Profit was up 3.6% at EUR 14.0 million. However, Wizz Air noted that the comparison was made to earnings adjusted for exceptional items in the base period, adding that its adoption of IFRS 9 reporting standards had removed the main cause of such exceptional items.
In guidance included in the report, Wizz Air put its net profits for the 2018 financial year at between EUR 265 mln and EUR 280 mln.
Online news portal hvg.hu cited Váradi as saying that a modest increase in air ticket prices is expected this year as airlines reduce capacities in response to rising costs, although he did not estimate the scale of the fare increases.
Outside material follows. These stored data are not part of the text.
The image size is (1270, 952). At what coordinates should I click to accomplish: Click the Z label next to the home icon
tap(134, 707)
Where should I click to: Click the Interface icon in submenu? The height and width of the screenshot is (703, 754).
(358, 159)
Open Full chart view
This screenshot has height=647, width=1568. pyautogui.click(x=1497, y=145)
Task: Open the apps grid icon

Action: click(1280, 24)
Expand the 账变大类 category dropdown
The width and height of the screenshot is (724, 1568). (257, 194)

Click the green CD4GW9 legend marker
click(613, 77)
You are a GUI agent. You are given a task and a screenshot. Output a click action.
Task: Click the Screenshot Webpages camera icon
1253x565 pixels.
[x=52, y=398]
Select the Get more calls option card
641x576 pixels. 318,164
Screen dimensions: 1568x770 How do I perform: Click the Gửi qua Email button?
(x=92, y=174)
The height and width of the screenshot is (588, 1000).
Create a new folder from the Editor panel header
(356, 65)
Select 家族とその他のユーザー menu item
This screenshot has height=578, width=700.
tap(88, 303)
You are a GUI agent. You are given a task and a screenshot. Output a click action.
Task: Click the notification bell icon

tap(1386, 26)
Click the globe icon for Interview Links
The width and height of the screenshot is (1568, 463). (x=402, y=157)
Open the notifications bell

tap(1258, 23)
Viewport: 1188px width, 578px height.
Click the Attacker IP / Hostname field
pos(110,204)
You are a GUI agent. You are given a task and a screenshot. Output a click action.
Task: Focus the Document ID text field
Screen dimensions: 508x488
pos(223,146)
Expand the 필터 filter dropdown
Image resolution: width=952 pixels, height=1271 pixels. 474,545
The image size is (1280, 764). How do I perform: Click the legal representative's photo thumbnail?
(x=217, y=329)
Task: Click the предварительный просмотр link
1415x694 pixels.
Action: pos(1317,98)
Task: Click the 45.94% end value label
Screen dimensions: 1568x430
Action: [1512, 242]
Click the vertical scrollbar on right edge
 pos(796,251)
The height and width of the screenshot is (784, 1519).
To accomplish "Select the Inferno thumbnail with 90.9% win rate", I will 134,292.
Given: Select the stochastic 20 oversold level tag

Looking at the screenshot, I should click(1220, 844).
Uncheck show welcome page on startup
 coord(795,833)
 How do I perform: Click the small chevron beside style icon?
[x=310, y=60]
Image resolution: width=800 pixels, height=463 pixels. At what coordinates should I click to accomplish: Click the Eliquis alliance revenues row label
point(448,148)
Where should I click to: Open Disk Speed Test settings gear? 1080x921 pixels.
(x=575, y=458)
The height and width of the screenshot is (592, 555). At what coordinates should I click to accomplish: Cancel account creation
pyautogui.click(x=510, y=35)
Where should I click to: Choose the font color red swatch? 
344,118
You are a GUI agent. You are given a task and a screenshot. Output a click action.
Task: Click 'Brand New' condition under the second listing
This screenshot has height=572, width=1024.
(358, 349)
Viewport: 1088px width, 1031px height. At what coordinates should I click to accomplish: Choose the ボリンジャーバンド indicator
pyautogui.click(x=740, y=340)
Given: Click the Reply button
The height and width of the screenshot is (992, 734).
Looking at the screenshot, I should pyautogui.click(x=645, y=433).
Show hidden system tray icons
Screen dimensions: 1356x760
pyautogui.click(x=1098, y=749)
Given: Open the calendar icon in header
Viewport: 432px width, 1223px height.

Reacting to recent reports that Wizz Air is interested in acquiring some of the routes of troubled Italian carrier Alitalia, Váradi noted that Italy is its second biggest European market and that development opportunities are being examined and discussed. However, he added, the airline has not submitted any offer and is thus under no obligation for the time being.
At the end of the quarter, Wizz Air was operating its fleet of 88 Airbus A320 and A321 aircraft from 28 bases, linking 145 destination in 44 countries along more than 550 routes, noted hvg.hu.